◆ Что нужно сделать
Перепишите без изменений фрагмент приведенного ниже отрывка о журналистах, начиная со слов «Вторая проблема связана» и заканчивая словами «свое журналистское расследование.» включительно.

--- Текст отрывка ---

Вторая проблема связана с самими журналистами. Во-первых, с правовой грамотностью журналистов большая проблема. Сколько не обучай их, журналисты вообще не знают законов, даже не знакомы с их содержанием. Эта первая проблема журналистов. Вторая связана с тем, что кыргызязычные журналисты мало внимания уделяют достоверности фактов в своих материалах. Из всех дел по кыргызоязычной прессе 90-95% материалов — заказные. Когда я спрашиваю у журналиста, откуда он взял этот или тот факт, почему так сказал, он честно признается, что этот материал писал не он сам, ему дали готовый текст, он же просто его обработал. Это страшно. Ведь каждый журналист должен уметь доказать достоверность приводимых им фактов, проводить свое журналистское расследование.

--- Исходный материал ---

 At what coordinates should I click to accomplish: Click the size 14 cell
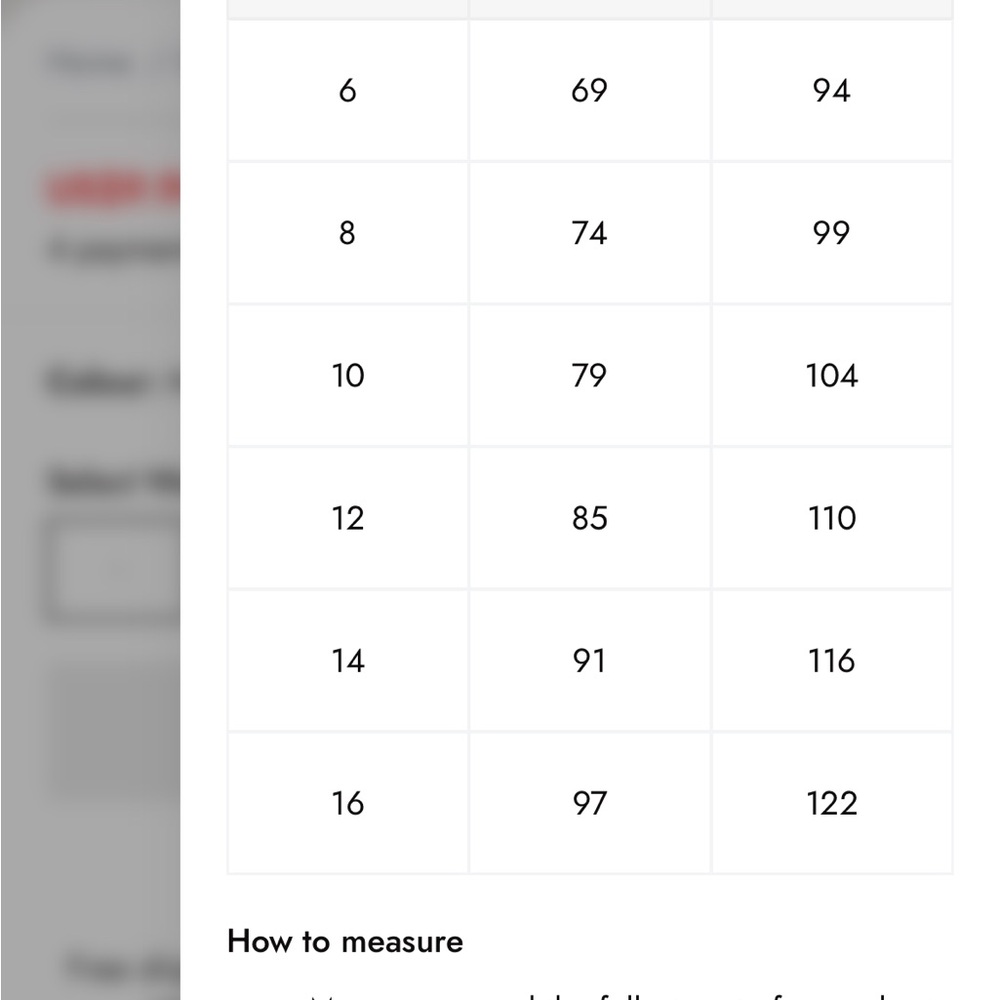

---

◆ Ответ на задание
Вторая проблема связана с самими журналистами. Во-первых, с правовой грамотностью журналистов большая проблема. Сколько не обучай их, журналисты вообще не знают законов, даже не знакомы с их содержанием. Эта первая проблема журналистов. Вторая связана с тем, что кыргызязычные журналисты мало внимания уделяют достоверности фактов в своих материалах. Из всех дел по кыргызоязычной прессе 90-95% материалов — заказные. Когда я спрашиваю у журналиста, откуда он взял этот или тот факт, почему так сказал, он честно признается, что этот материал писал не он сам, ему дали готовый текст, он же просто его обработал. Это страшно. Ведь каждый журналист должен уметь доказать достоверность приводимых им фактов, проводить свое журналистское расследование.